→ Exercise instructions
Could you transcribe every record below exactly, leaving out any pictures?

• • • •

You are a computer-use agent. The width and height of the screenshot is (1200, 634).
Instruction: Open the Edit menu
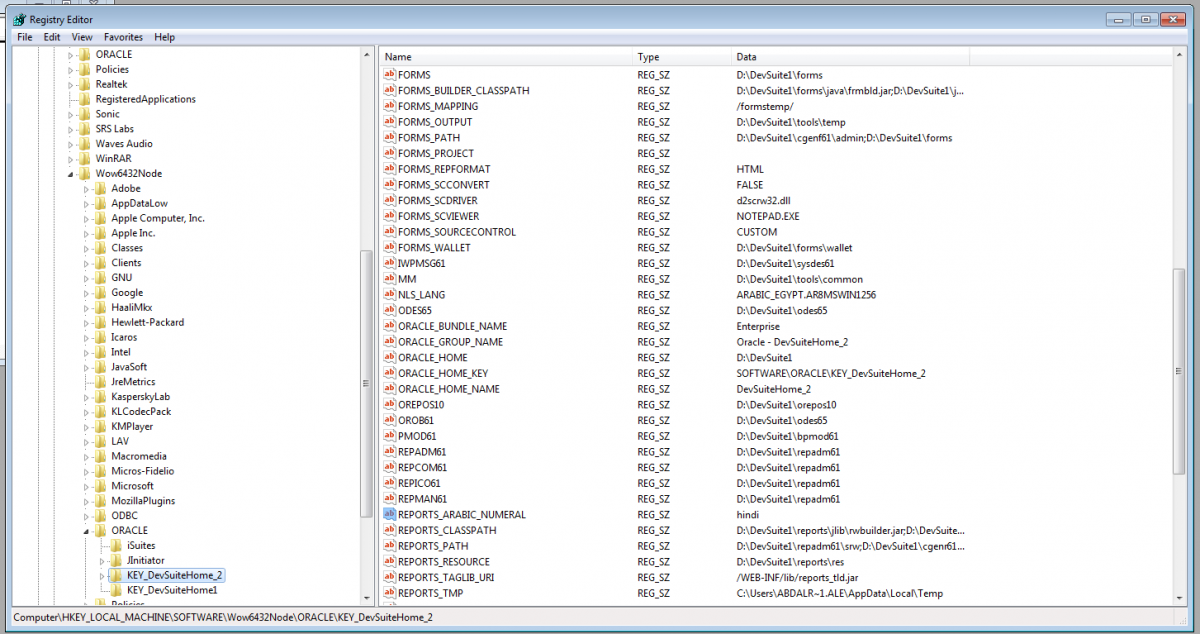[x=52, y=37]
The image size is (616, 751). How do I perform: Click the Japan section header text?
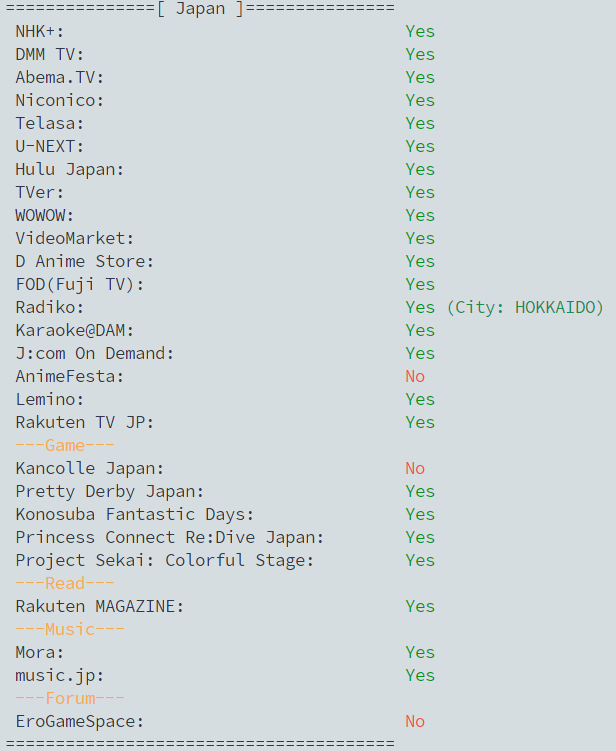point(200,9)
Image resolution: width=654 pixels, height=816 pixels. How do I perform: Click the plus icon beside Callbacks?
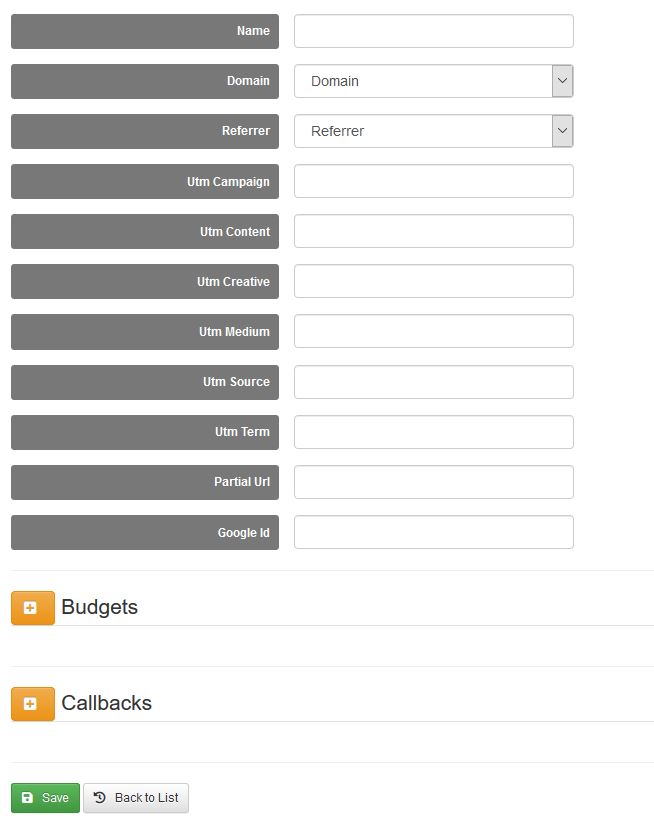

• • • •

→ The answer
You are a computer-use agent. The width and height of the screenshot is (1200, 634).
Instruction: Open the Edit menu
[x=52, y=37]
The image size is (616, 751). How do I perform: Click the Japan section header text?
point(200,9)
Image resolution: width=654 pixels, height=816 pixels. How do I perform: Click the plus icon beside Callbacks?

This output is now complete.